Transfer of Knowledge

Kurba dan Pendidikan Sosial

Oleh: Hery Nugroho


Dalam ajaran Islam, setiap ibadah mempunyai ciri khas masing-masing. Idhul fitri misalnya, diidentikkan dengan zakat fitrah dan silaturrahim, sedangkan Idhul Adha identik dengan ibadah kurban dan haji. Tetapi di sini yang akan penulis kupas adalah ibadah kurban saja. Istilah kurban berasal dari kata qaruba,yaqrubu, qurban artinya dekat. Maksudnya mengorbankan sebagian harta dengan cara menyembelih hewan agar lebih mendekatkan sebagian harta dengan cara menyembelih hewan agar lebih mendekatkan diri kepada Allah. Menurut Sahkholid Nasution, bahwa penggunaan istilah kurban dapat di lihat dalam al-Quran dengan sosio-historis yang berbeda.
Pertama, kurban yang dilakukan oleh Qabil dan Habil untuk memperebutkan Iqlimah (saudara kembar Qabil) sebagai pasangan hidupnya. Iqlimah yang menjadi hak Habil sebagai pasangan hidupnya tidak diterima oleh Qabil dan ia bersikukuh agar Iqlimah menjadi miliknya sekalipun melanggar aturan yang berlaku saat itu.
Maka untuk mencari keadilan, keduanya diperintahkan Allah untuk menyediakan kurban dan siapa yang kurbannya hilang, maka Ia yang akan berhak memiliki Iqlimah sebagai istrinya. Ternyata kurban yang hilang adalah milik Habil, berarti dialah yang berhak mempersunting Iqlimah, sementara Qabil tidak merima kenyataan itu dan memutuskan untuk membunuh Habil demi memperoleh Iqlimah. “Ketika keduanya mempersembahkan kurban, maka diterima dari salah seorang mereka berdua (Habil) dan tidak diterima dari yang lain (Qabil). Ia berkata (Qabil): “Aku pasti membunuhmu!” Berkata Habil: “Sesungguhnya Allah hanya menerima (kurban) dari orang-orang yang bertakwa.” (QS. Al-Maidah: 27)
Kedua, orang-orang Yahudi menjadikan kurban sebagai sesembahan. “Maka mengapa yang mereka sembah selain Allah sebagai Tuhan untuk ”kurban” (mendekatkan diri kepada Allah) tidak dapat menolong mereka. Bahkan Tuhan-Tuhan itutelah lenyap dari mereka? Itulah akibat kebohongan mereka dan apa yang dahulu mereka ada-adakan.” (QS. Al-Ahqaf: 28)

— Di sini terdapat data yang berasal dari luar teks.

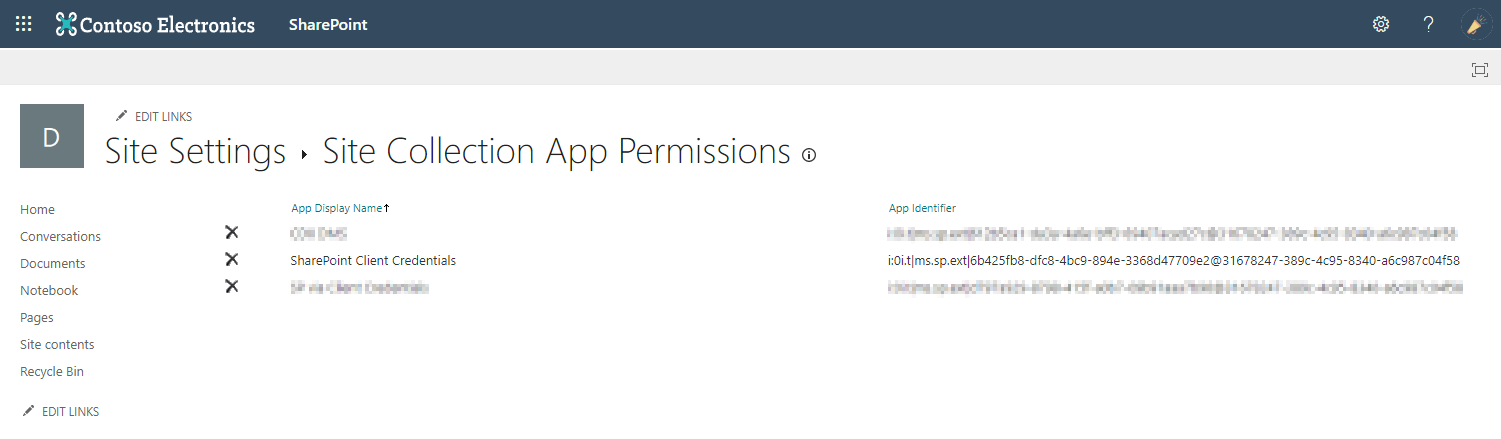1501x439 pixels.
Task: Open the help question mark
Action: coord(1429,24)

Ketiga, kaum kafir menjadikan kurban sebagi syarat untuk mau beriman kepada Allah dan kepada Muhammad. “(Yaitu) orang-orang (Yahudi) yang mengatakan: Sesungguhnya Allah telah memerintahkan kepada kami, supaya kami jangan beriman kepada Rasul, sebelum dia mendatangkan kepada kami kurban yang dimakan api. Katakanlah: Sesungguhnya keterangan nyata dan membawa apa yang kamu sebutkan, maka mengapa kamu membunuh mereka jika kamu orang-orang yang benar.” (QS. Ali Imran: 183)

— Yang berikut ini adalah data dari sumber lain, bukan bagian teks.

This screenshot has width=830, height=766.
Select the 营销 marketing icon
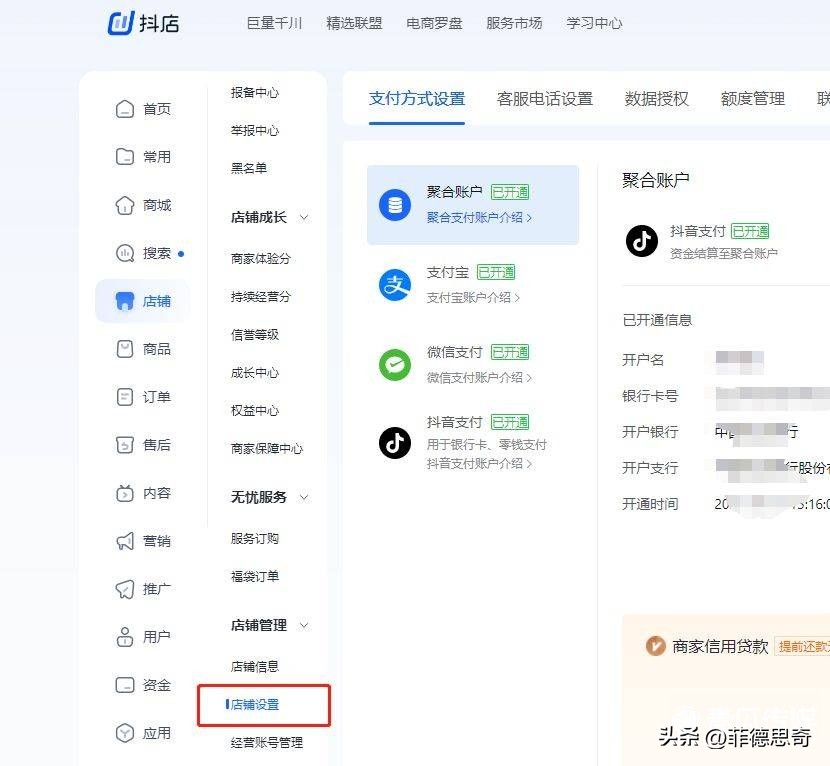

Keempat, perintah Allah kepada Ibrahim untuk menyembelih anaknya (Ismail) yang sudah lama ditunggu. “Tatkala keduanya berserah diri dan Ibrahim membaringkan anaknya atas pelipisnya (nyatalah kesabaran keduanya). Dan Kami panggilah dia: Hai Ibrahim sesungguhnya kamu telah membenarkan mimpi itu. Sesungguhnya demikianlah Kami memberi balasan kepada orang-orang yang berbuat baik. Sesungguhnya ini benar-benar suatu ujian yang nyata. Dan Kami tebus anak itu dengan seekor sembelihan yang besar.” (QS. Ash-Shaffat: 103-107)
Nilai Pendidikan Sosial
Dari keempat penggunaan istilah kurban di atas, yang tetap ditradisikan Nabi Muhammad saw. sekitar tahun 2 H sampai sekarang adalah seperti yang dilakukan Nabi Ibrahim.Kemudian dari pengorbanan yang dilakukan nabi Ibrahim mengandung nilai pendidikan social, yakni; pertama, merelakan apa yang dicintai dikorbankan untuk kepentingan yang lebih bermanfaat. Meminjam bahasa Cak Nur bahwa Ibrahim berhasil membunuh berhala rasa cinta kepada anaknya demi memperoleh rida Allah, yang kemudian Allah mengganti kurban tersebut dengan seekor kambing.
Kalau pada masa nabi Ibrahim harus “mengorbankan Ismail” yang dicintainya, saat sekarang bentuk “Ismail” bias berwujud dengan harta benda, jabatan, istri, keluarga. Kedua, mewujudkan kepekaan social terhadap kondisi sekitar. Hal ini bias di lihat ketika Nabi Ibrahim mau menyembelih Ismail ternyata Allah menggantinya dengan kambing. Kemudian dagingnya dibagikan kepada sesame manusia yang membutuhkan. “Maka makanlah sebagian dari dagingnya dan berilah makan orang-orang yang rela dengan apa yang ada padanya (yang tidak meminta-minta) dan orang yang meminta.” (QS. Al-Hajj: 36)
Untuk itu bagaimana kurbannya umat Islam di Indonesia diserahkan kepada yang benar-benar yang membutuhkan. Misalnya, orang miskin, anak-anak terlantar maupun korban bencana alam.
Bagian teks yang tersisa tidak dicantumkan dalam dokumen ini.